その辺りには、トレストとカカリアがいるかもしれないのだ。恐らく大丈夫だろうとは思うが、やはり心配は心配だった。
砂漠を吹き抜ける風が粉塵を散らしていく。
「ちょっと待てい、なんぞ様子がおかしいんじゃって」
手を庇にして岩山を見ていたイクシマが、眉を寄せ声をあげた。
その言葉の通り岩山で黒い何かが湧き出るように現れ、麓まで広がりだしている。
「あれは……スコルピオなんじゃって」
「見えるのかイクシマ?」
「うむっ、パパ上とママ上の姿も見えるぞ」
「なんだって!?」
アヴェラは驚き岩山を見やるが、そのスコルピオの黒い波は留まるところなく出現し続けている。トレストとカカリアは強いが、あの数の中にあってはいずれ――。
「このままだと父さんと母さんが危ない」
ゴルゴレナも反応しているが、軽く首を傾げ困惑気味だ。アヴェラの指示で動かしたとしても、あの力で精密攻撃できるかは不明である。何せ生まれたてであるし、トレストとカカリアを見分けてくれるかまでは分からない。
ここはアヴェラ自身が行くのが一番確実だろう。
――だが遠い。
間に合うかは分からないし、行っても太刀打ち出来るかは不明。
それでもアヴェラは思い出していた。以前ヤトノに言われた、この世界の
家族を失う寂しさ、失った後の空しさ、寄る辺のない不安、頼る者のない辛さ。それを思いだせば――。
「限界など超えてみせる!」
アヴェラは覚悟と共に走りだした。横にいたヤトノが反応し白蛇に戻って、アヴェラの服を咥えついてくる。
だが、懸命に走っても速度はでない。
砂地の上では急ぐほど足を取られ、少しも前に進まないのだ。
「だったら! 砂が結合すればいい!」
その途端、砂漠の中に砂の固結した一本道が出来上がる。
ヤトノは驚愕によって目を見はる。なぜなら、アヴェラのやったそれは魔法ですらなかった。世界の一部を自らの意志で造り替えていたのだから。

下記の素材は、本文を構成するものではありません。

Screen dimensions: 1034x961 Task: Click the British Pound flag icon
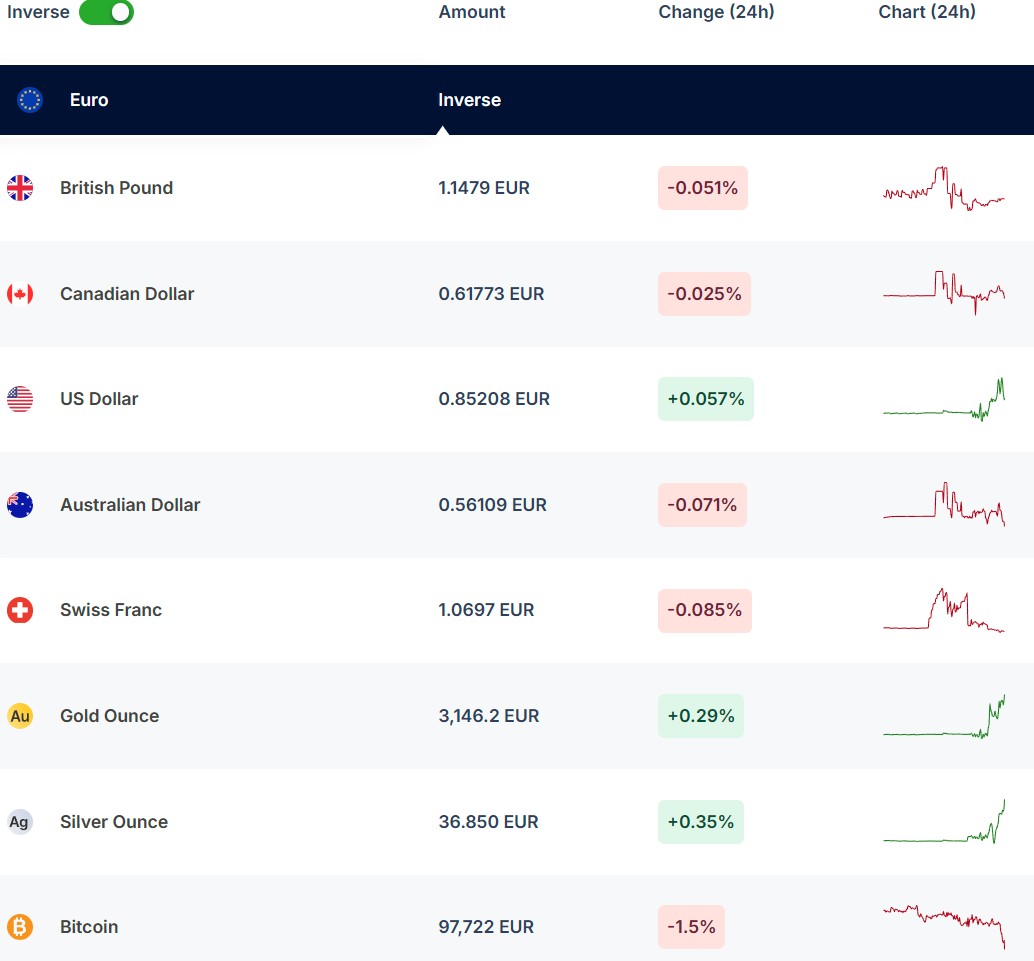point(20,188)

それなりの距離を駆け抜けたが、アヴェラは息もきらさず岩山の麓にある拠点へと突っ込んだ。悲鳴をあげながらスコルピオと戦う兵士達の姿を目にするが、そちらには構わず進む。ただし途中でヤスツナソードを抜き放ち、走りながら手当たり次第に斬り付けているので、結果として周りの援護にはなっている。
知覚が不思議なぐらいに広がって、まるで俯瞰視点で辺りを見るかのように状況が掴めていた。そして様々な雑音の中から両親の声を拾い上げる。
「上かっ!」
スコルピオを踏みつけ跳びあがり、岩壁の僅かな凹凸を瞬時に見わけながら駆け上がっていく。そして大きく跳び上がって上の段へと移動する。
まさにそこでトレストとカカリアが奮戦中だった。その近くにはナニアの姿もある。あのドレーズとガーガリアの姿もあるが、しかし二人は震えながら見知らぬ少年を背後に庇っていた。
瞬時に見て取ったアヴェラはヤスツナソードを振るって、辺りのスコルピオを蹴散らしてみせる。
「父さん、母さん!」
「アヴェラか!?」
我が子が突如として現れたことも、その通った後で次々とスコルピオが倒れ伏す光景にも驚愕でしかない。
「どうやってここに? いやそれよりも、その強さは」
「そんな事どうだっていいよ。無事で良かった」
安堵しながらアヴェラの動きは止まらない。
見もしないまま半歩下がってスコルピオの毒針を回避、そのまま剣の一撃で尾を切断。無造作に突き込んだ剣先でとどめを刺す。
その動きには何の気負いも無駄もなく、戦いの中こそが平素の時のようだ。
「話は後、まずはスコルピオを片付けないと」
「……そうか、だったら半分は任せて貰おうか!」
「まさか。父さんと母さんには楽をさせてあげると決めているんだ。半分は任せられないね」
アヴェラの言葉にトレストもカカリアも心底嬉しそうな顔をした。